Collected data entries
►
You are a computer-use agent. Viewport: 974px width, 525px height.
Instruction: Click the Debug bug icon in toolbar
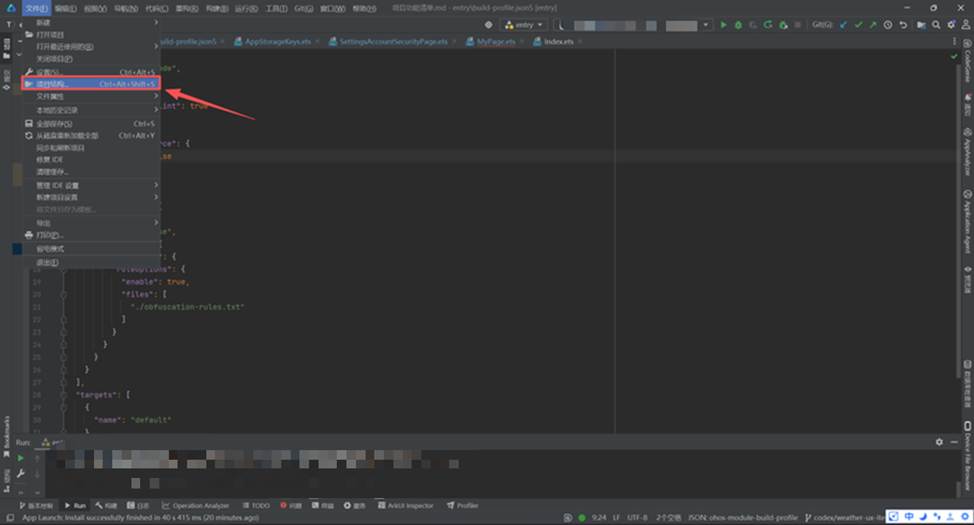(x=738, y=24)
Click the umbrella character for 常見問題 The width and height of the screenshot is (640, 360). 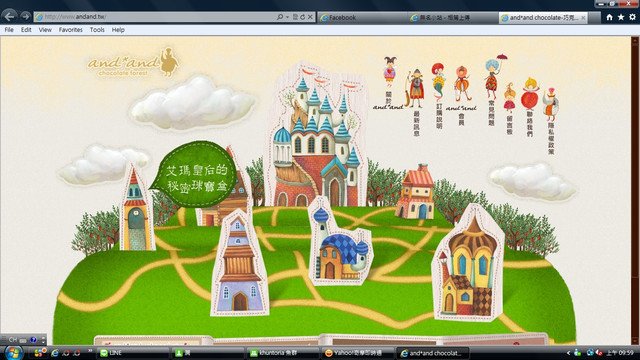(x=494, y=75)
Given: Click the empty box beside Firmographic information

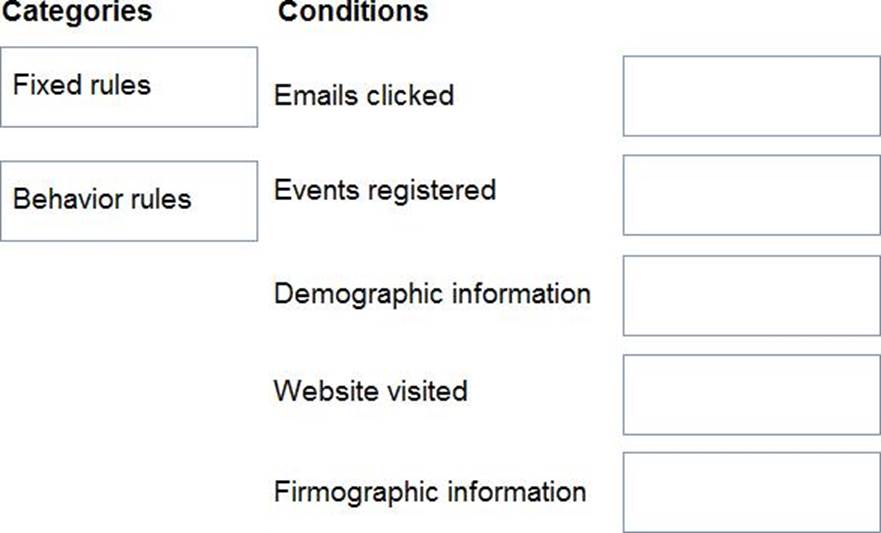Looking at the screenshot, I should (751, 492).
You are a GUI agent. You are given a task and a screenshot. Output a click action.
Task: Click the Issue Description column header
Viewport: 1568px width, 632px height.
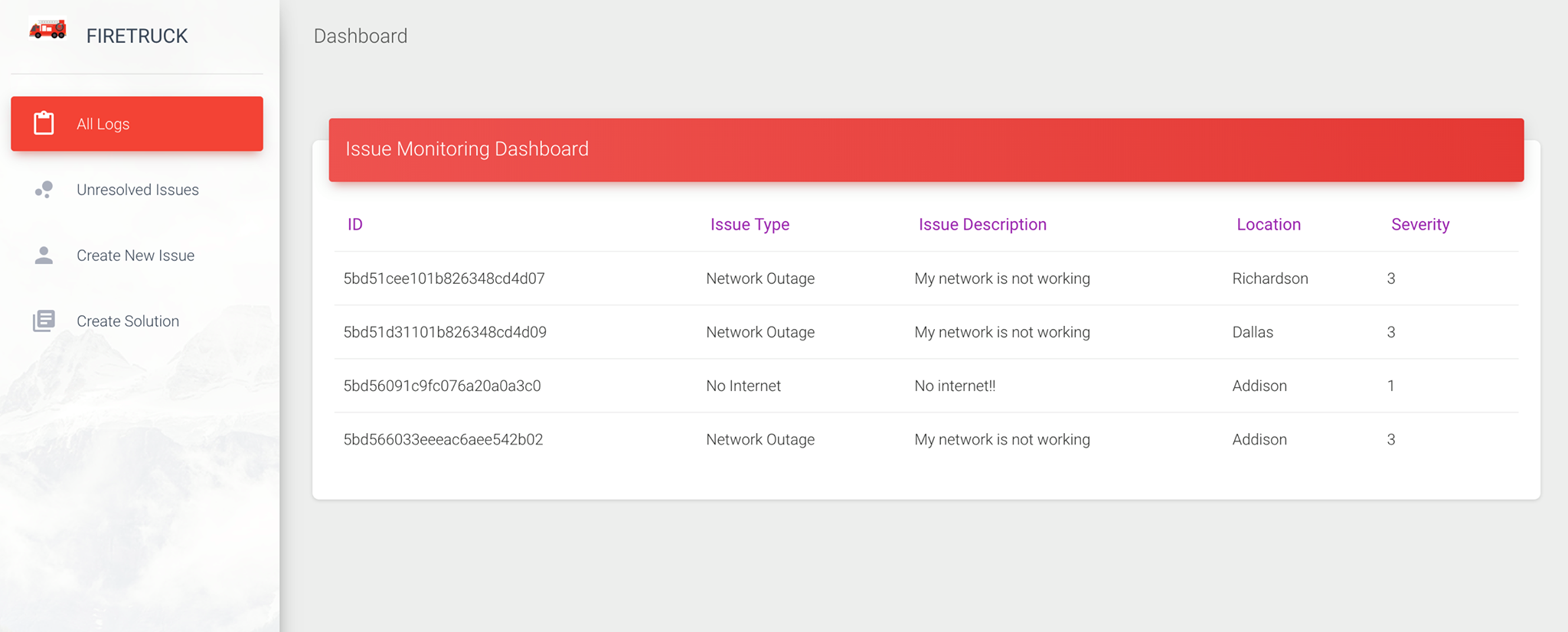pyautogui.click(x=982, y=224)
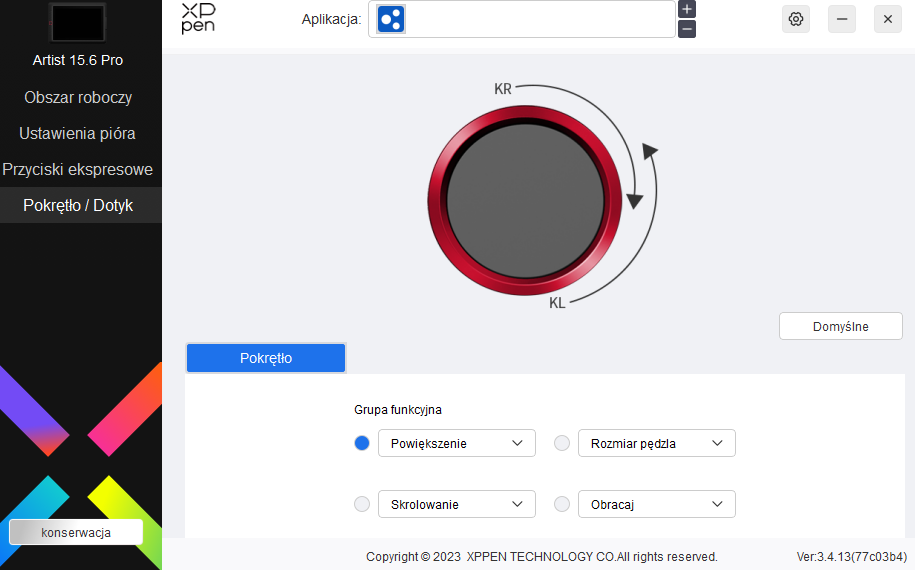Expand the Rozmiar pędzla dropdown
915x570 pixels.
657,443
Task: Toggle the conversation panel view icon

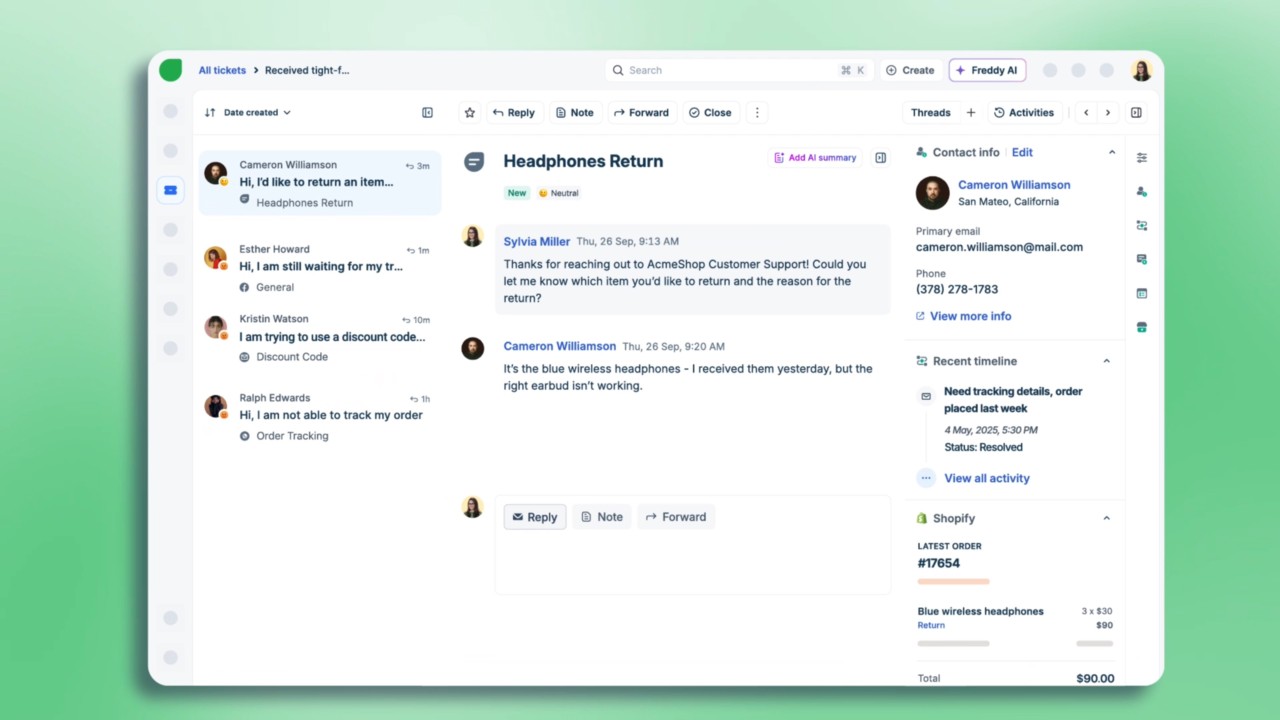Action: 880,158
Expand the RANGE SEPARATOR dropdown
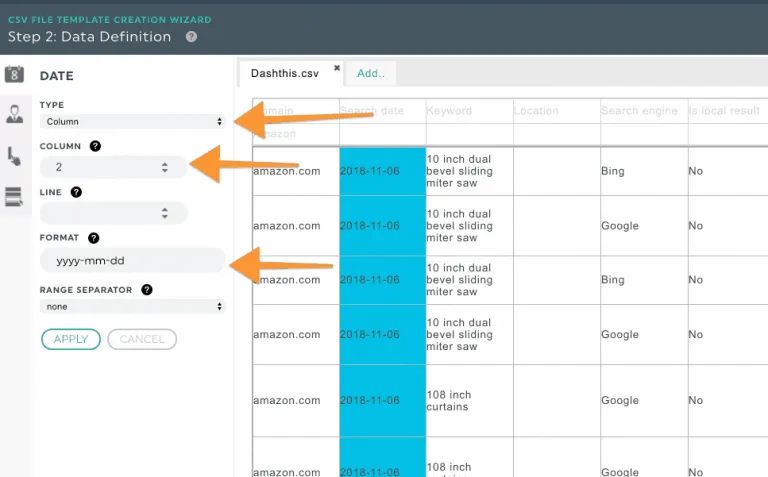 133,307
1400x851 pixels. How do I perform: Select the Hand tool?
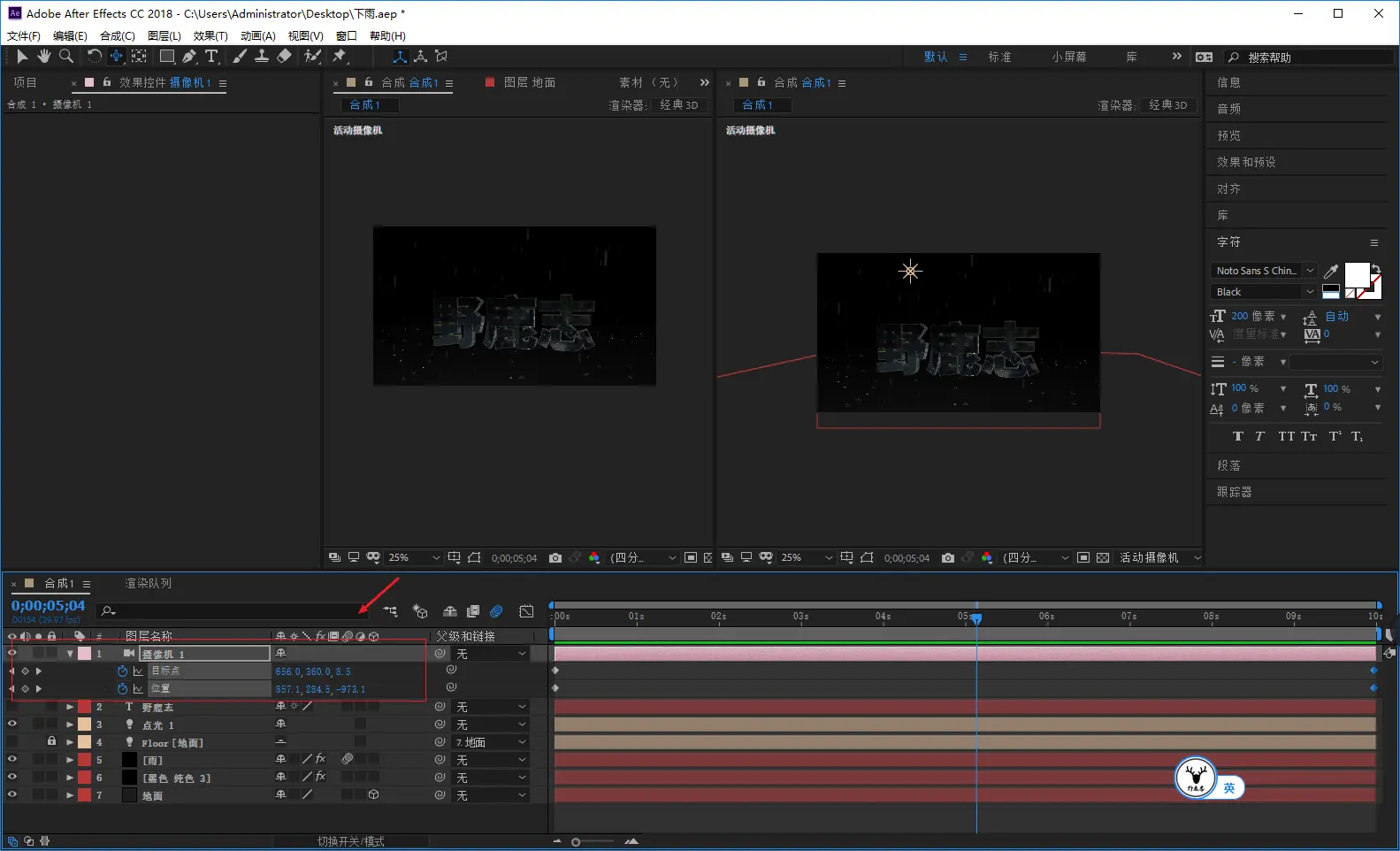(x=43, y=57)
◄
*WHAT YOU ARE ASKED TO DO:*
Repeat exactly the lines from the one containing "Viewport: 1568px width, 632px height." to the last line of the records above, including both, and leave out any pictures.

*OUTPUT:*
Viewport: 1568px width, 632px height.
pyautogui.click(x=982, y=224)
Expand the Rozmiar pędzla dropdown
915x570 pixels.
657,443
Task: Toggle the conversation panel view icon

Action: 880,158
Expand the RANGE SEPARATOR dropdown
 133,307
1400x851 pixels. How do I perform: Select the Hand tool?
(x=43, y=57)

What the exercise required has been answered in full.